The Russian reporter, Andrei Sitov, a correspondent for Russia’s official news agency ITAR-TASS, said the following:

“This is America, the democracy, the freedom of speech, the freedom of assembly, the freedom to petition your government.  And many people outside would also say — and the quote, unquote ‘freedom’ of a deranged mind to react in a violent way is also American.  How do you respond to that?”

Naturally, Gibbs responded that he vehemently disagreed with that statement  and went on to explain why. (Politics Daily)

I would also agree with Mr. Gibbs on that point.

But—it does suggest to me there is a price to be paid, in some cases, by our society, for the freedoms we sometimes take for granted. The freedoms that we hold dear, as stated by the Russian reporter, also allows a “deranged” individual to buy and use a gun to commit an act such as in Tucson and in many other places around the country, or use a car or build a bomb, or simply to rob another person.

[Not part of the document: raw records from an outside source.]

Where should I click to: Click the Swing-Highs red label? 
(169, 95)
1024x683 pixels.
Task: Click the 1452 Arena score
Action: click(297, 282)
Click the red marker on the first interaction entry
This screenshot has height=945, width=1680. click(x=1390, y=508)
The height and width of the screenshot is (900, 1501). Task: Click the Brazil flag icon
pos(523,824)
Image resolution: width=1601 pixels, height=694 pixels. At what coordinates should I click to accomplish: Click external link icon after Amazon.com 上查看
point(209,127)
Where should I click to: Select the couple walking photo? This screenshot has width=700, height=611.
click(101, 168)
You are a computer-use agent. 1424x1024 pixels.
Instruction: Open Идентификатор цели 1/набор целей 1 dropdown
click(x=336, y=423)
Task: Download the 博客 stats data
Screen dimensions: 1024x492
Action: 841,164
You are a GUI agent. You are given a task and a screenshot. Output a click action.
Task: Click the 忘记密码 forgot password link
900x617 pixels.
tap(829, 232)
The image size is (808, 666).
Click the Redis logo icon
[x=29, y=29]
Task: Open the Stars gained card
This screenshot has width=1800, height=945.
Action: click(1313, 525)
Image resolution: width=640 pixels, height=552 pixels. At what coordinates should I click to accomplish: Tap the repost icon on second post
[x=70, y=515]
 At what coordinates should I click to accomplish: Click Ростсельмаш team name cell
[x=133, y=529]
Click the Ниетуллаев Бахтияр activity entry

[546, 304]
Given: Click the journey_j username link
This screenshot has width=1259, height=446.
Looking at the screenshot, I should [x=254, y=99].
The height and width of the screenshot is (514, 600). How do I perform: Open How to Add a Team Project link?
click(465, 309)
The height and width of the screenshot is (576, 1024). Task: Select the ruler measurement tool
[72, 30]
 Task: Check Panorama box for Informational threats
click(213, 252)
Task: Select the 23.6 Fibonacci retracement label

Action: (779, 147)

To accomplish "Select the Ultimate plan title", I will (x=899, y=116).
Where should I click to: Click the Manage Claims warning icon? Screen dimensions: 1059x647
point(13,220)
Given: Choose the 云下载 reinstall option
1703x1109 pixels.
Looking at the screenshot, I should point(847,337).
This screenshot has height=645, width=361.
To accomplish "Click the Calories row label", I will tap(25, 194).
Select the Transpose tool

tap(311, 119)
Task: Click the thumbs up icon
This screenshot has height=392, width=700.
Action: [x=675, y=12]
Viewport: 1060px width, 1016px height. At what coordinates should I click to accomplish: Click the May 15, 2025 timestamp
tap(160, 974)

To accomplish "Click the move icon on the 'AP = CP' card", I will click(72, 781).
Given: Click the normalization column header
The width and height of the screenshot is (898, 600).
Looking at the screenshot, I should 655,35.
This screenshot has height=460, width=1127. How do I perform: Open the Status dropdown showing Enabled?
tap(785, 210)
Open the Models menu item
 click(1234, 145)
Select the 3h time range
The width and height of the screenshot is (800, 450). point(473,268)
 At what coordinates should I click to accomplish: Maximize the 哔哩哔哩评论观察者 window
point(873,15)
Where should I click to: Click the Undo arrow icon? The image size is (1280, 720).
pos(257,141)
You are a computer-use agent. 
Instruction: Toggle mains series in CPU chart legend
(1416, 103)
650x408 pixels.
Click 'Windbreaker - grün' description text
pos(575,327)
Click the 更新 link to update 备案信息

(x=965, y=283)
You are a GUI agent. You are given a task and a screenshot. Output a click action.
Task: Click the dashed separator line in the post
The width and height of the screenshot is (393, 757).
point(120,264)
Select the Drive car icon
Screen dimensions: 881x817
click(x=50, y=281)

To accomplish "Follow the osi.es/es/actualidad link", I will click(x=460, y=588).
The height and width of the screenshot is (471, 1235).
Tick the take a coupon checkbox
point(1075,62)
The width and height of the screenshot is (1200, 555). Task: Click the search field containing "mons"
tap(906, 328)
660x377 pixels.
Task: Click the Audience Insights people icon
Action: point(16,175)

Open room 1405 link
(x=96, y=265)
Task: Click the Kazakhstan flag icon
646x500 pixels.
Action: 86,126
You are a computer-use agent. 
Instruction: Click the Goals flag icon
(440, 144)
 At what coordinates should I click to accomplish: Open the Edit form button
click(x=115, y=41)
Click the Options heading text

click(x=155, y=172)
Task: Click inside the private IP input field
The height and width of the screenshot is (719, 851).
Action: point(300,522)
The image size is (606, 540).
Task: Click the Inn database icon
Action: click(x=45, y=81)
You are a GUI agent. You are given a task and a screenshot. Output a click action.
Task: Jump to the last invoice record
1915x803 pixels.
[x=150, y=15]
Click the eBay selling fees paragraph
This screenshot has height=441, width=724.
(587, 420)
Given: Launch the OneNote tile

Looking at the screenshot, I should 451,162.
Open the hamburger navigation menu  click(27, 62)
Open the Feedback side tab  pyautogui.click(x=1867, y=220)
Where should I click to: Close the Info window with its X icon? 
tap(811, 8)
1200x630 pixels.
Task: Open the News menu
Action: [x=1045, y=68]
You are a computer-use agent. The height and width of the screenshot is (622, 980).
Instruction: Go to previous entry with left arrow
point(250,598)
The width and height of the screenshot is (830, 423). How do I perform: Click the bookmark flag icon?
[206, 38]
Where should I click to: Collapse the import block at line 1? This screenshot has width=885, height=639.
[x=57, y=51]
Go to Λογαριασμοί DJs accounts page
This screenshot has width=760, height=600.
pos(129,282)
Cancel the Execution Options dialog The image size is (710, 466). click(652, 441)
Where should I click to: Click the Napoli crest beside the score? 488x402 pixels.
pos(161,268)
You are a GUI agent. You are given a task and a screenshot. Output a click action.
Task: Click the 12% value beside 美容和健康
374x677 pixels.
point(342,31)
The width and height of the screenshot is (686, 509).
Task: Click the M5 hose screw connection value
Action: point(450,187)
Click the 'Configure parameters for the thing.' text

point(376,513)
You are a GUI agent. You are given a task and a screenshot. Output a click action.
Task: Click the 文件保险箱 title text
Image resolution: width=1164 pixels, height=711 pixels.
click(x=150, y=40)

The sheer fact that our freedoms allow the sale of violent video games and things like that which inspire some young people to commit terrible acts of violence is somewhat disturbing to me. But at the same time, I am not sure I’d want it any other way.

Because in spite of the fact that there are sometimes bad consequences to the basic freedoms we have, without those freedoms, we would not be able to write these blogs, engage in strong political discourse, read the materials we desire, worship as we wish and peacefully assemble to make our feelings known on important issues affecting our lives.

The question is: Have our freedoms allowed too much violence in our country at this point that we are ready to restrict some of our rights? Or do we just have to live with the sometimes high price of freedom?